§ **Work to be completed**
Reproduce, character for character, the lines below from the first through the one with "The height and width of the screenshot is (1182, 1730).". Leave pictures out.

....................

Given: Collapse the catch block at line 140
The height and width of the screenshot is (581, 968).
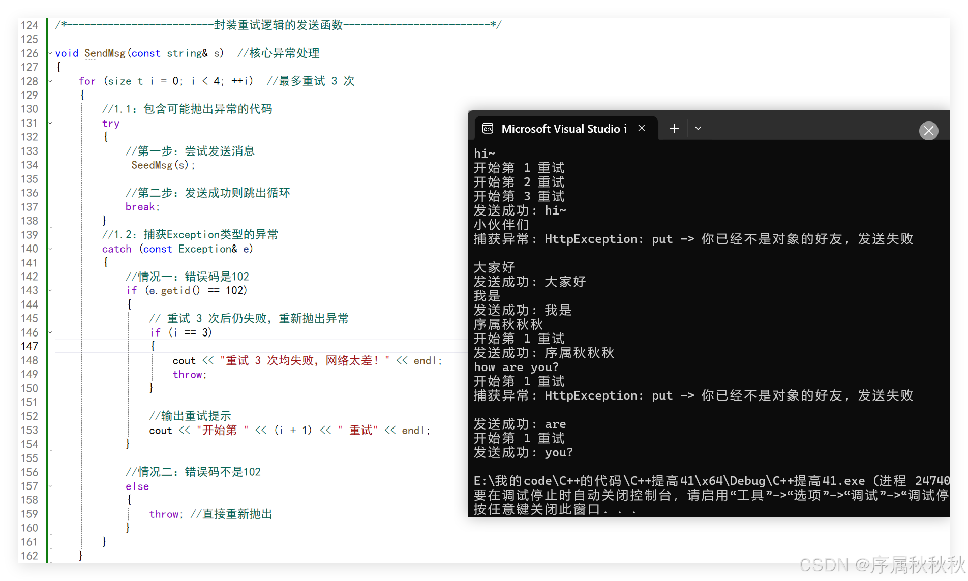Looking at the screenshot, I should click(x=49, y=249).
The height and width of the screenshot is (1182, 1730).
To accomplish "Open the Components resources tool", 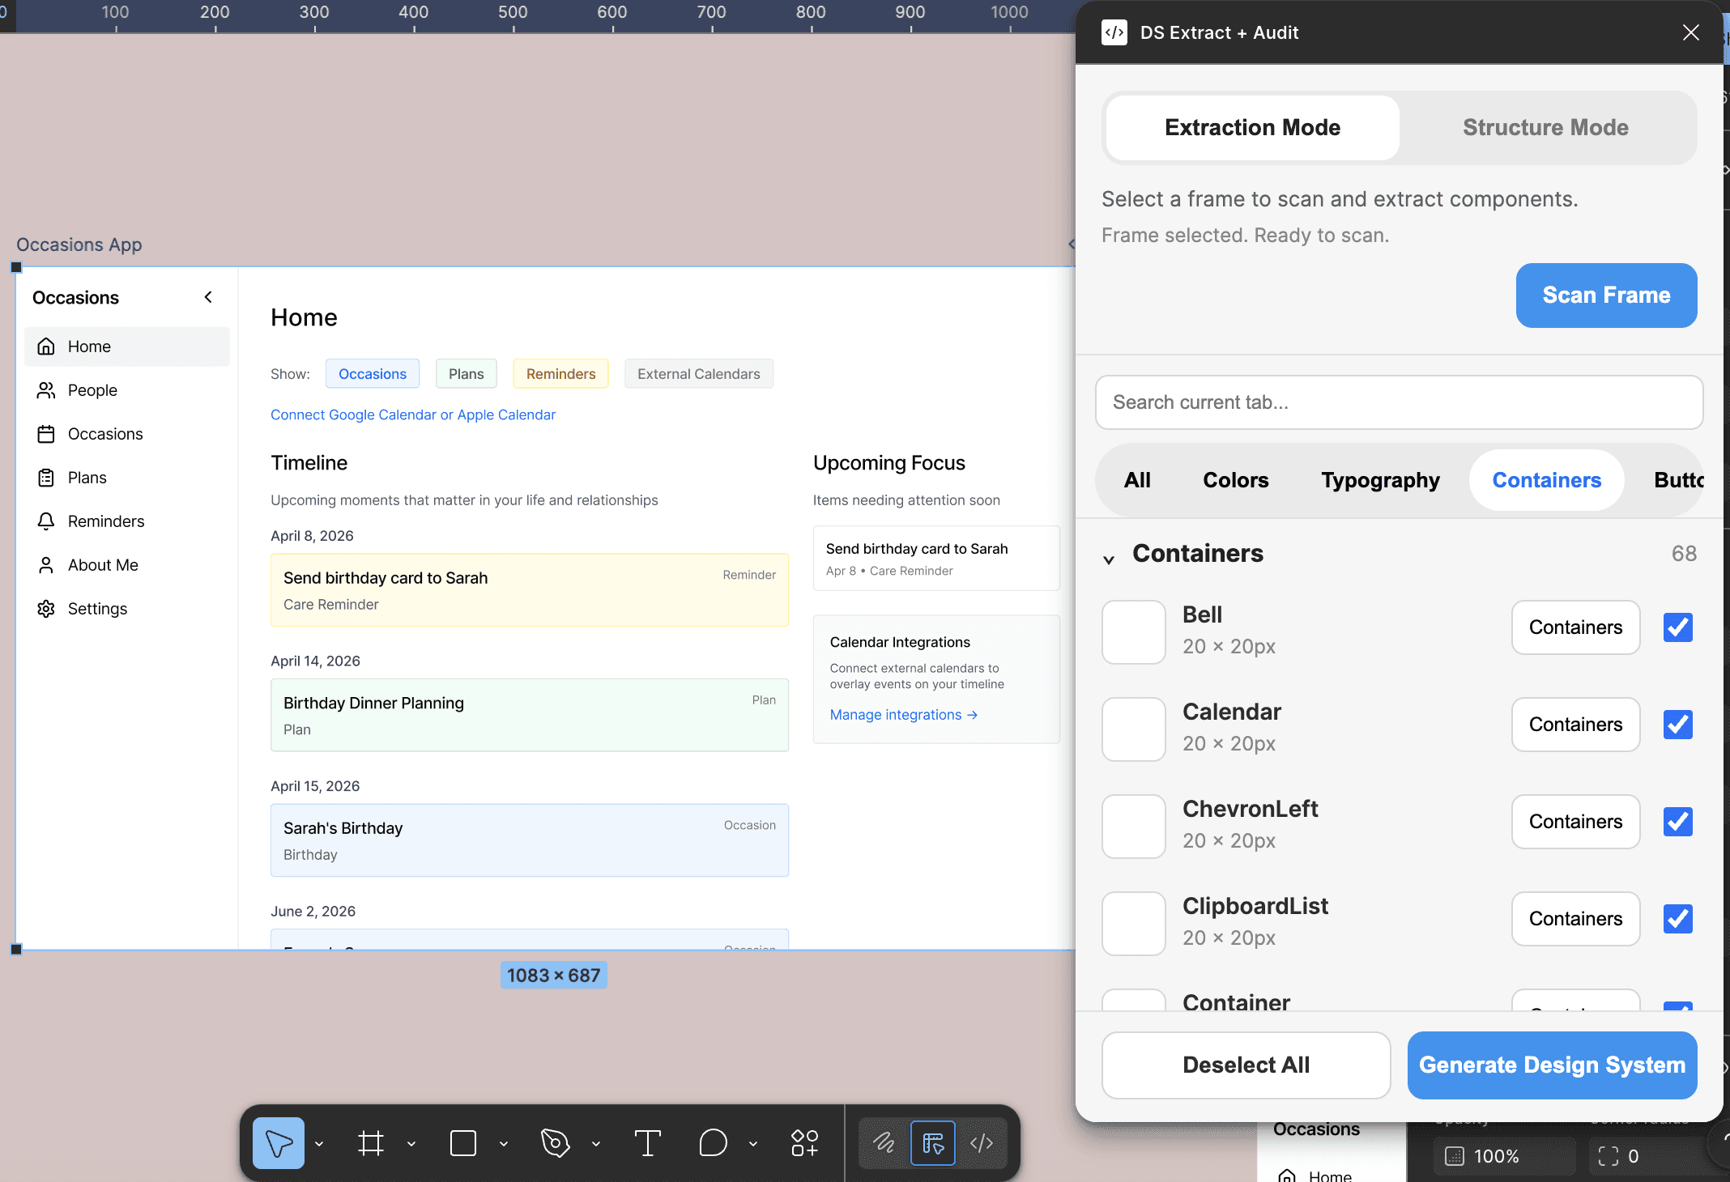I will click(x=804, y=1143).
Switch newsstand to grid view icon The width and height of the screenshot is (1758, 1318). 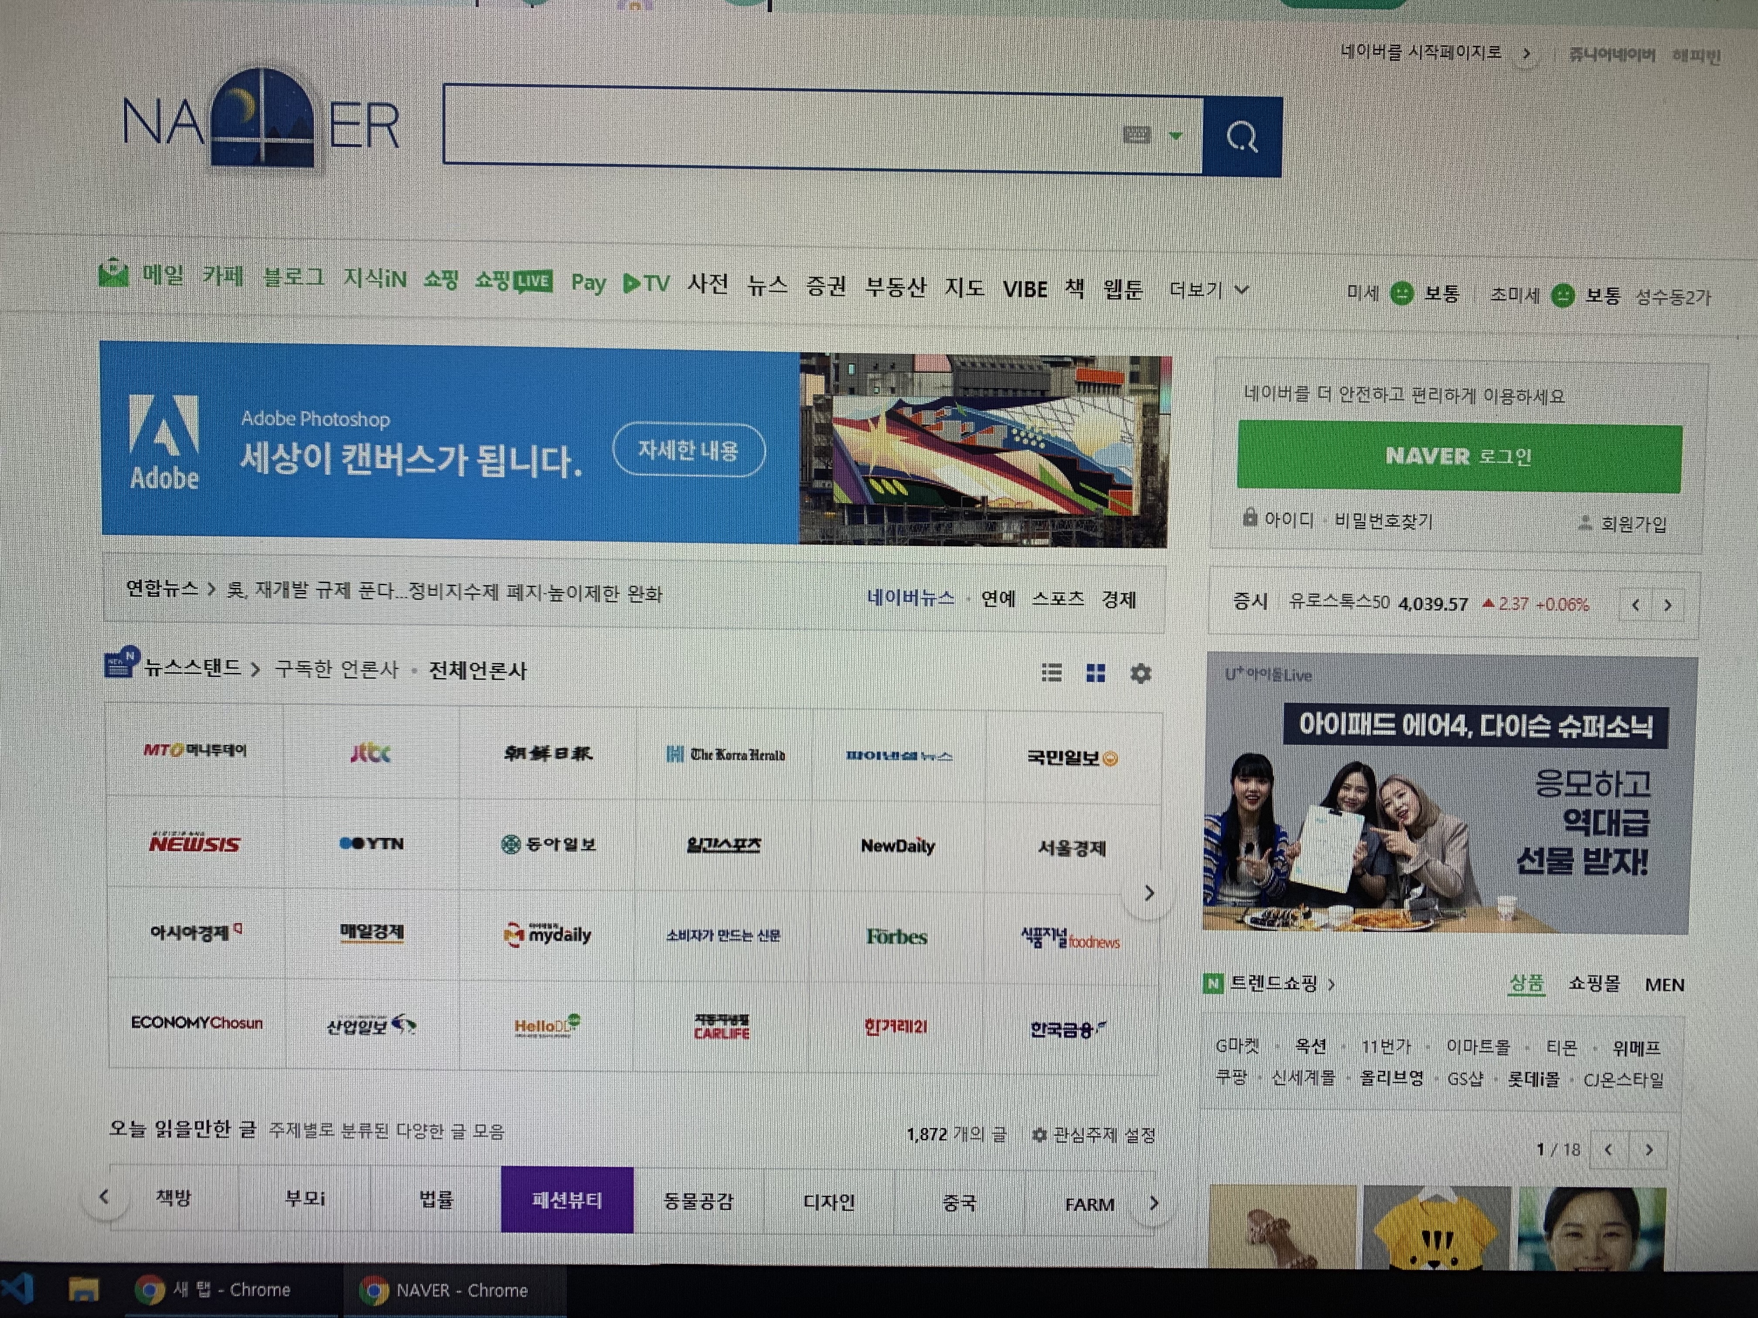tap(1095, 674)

....................

§ **Output for this task**
Given: Collapse the catch block at line 140
The height and width of the screenshot is (581, 968).
Looking at the screenshot, I should click(x=49, y=249).
The height and width of the screenshot is (1182, 1730).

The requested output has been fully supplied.